Vendredi 28 juin à Alger, la 19 ème manifestation contre le régime a vu le dispositif policier renforcé, pour contenir les manifestants dans les rues de la ville pour dénoncer le régime en place.
En effet un dispositif policier particulièrement important a été déployé vendredi au cœur d’Alger, plusieurs heures avant la manifestation hebdomadaire contre le régime, au lendemain d’une nouvelle fin de non-recevoir de l’armée aux revendications des manifestants.
De très nombreux policiers en uniforme et en civil sont restés visibles et une centaine de fourgons de police étaient garés dans le centre d’Alger, ainsi que des canons à eau et des bulldozers anti-barricades.
La police a également procédé à de nombreux contrôles d’identité, sans motif valable, et une dizaine de personnes ont été arrêtées et embarquées dans des fourgons, selon un journaliste.
C’est un demi-millier de personnes qui étaient dans la rue, une heure avant le départ du cortège, et sur les réseaux sociaux des journalistes algériens ont fait état d’actions de la police pour empêcher des petits groupes de s’agglomérer.
À Alger, il y a eu des fouilles de jeunes, de passants, porteurs de sacs à dos. Des policiers en civils déployés partout, a écrit sur Twitter Saïd Salhi, vice-président de la Ligue algérienne de défense des Droits de l’Homme (LADDH).

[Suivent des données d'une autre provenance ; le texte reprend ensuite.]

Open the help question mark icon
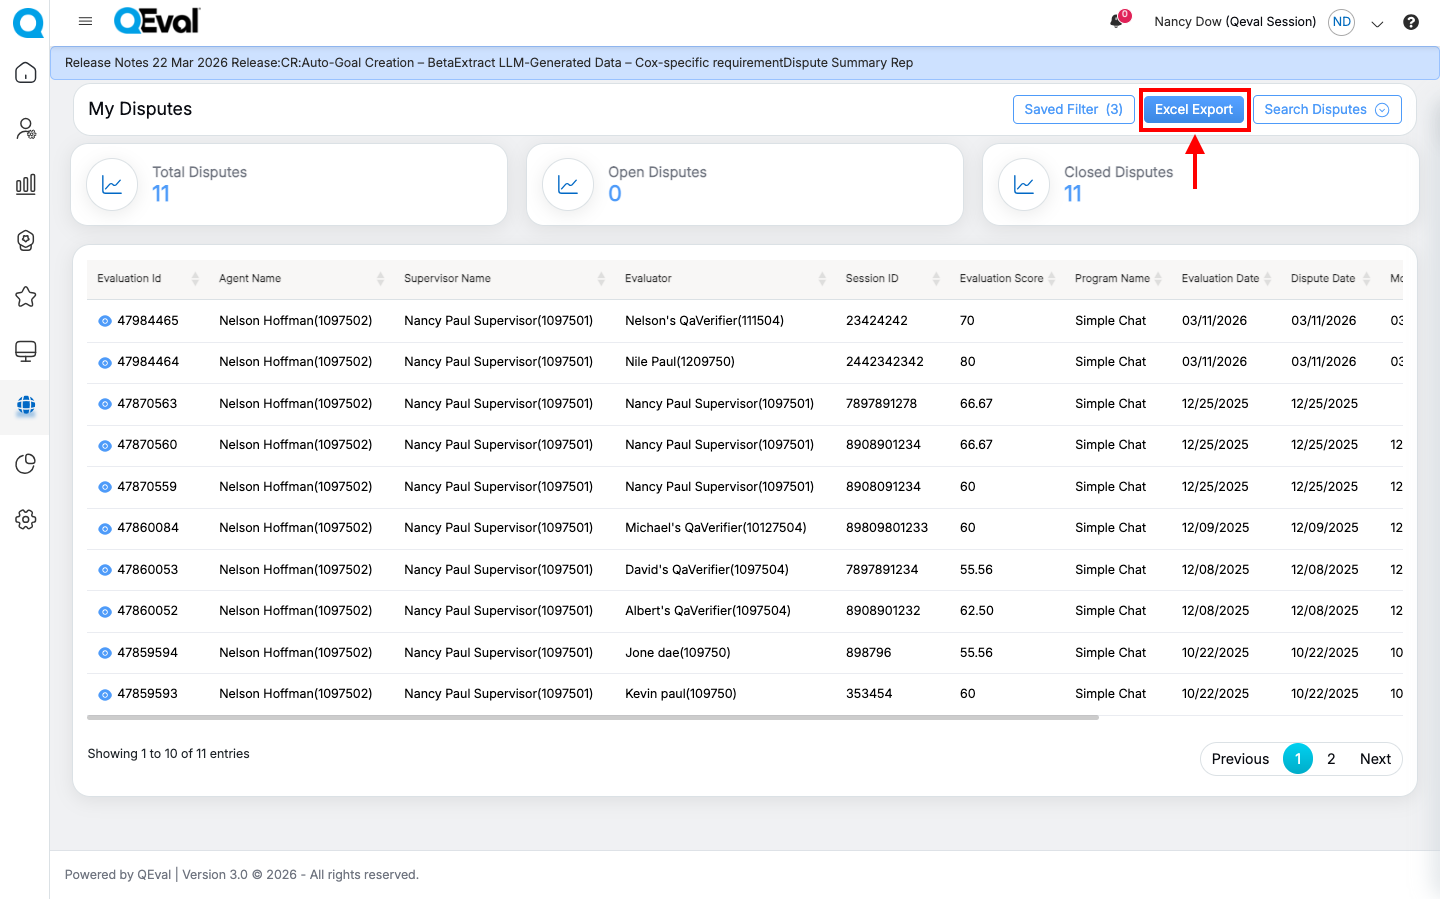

Ahmed, manifestant de 54 ans, s’est dit impressionné par le nombre de policiers et déclare : « Je n’ai jamais vu ça. Ils veulent nous faire peur, mais ils ont tort, la peur est (désormais) derrière nous », a-t-il assuré.
Depuis plusieurs semaines, la police procède chaque vendredi matin, avant que la foule ne soit trop nombreuse, à des arrestations à Alger, sans motif apparent. Mais vendredi dernier, elle a particulièrement ciblé les personnes en possession de drapeaux berbères, après des consignes du chef d’état-major de l’armée, le général Ahmed Gaïd Salah, devenu l’homme fort du pays depuis que le mouvement de contestation a poussé le président Abdelaziz Bouteflika à la démission le 2 avril.
Déjà à Alger, 18 manifestants avaient été arrêtés le vendredi 21 juin alors qu’ils étaient en possession de drapeaux berbères. Ils ont été inculpés et placés en détention provisoire. Le motif en était » atteinte à l’unité nationale », infraction passible de 10 ans d’emprisonnement.
Plusieurs autres personnes, dont deux étudiants ont été arrêtés mardi à Alger, et inculpés des mêmes chefs d’accusation. Ils ont été placés sous contrôle judiciaire. D’après Mr Salhi, ce vendredi, ce n’était pas le drapeau amazigh (berbère) qui était recherché, mais c’est le » hirak » (mouvement) que les policiers voulaient étouffer, mais les algériens sont restés pacifiques et mobilisés.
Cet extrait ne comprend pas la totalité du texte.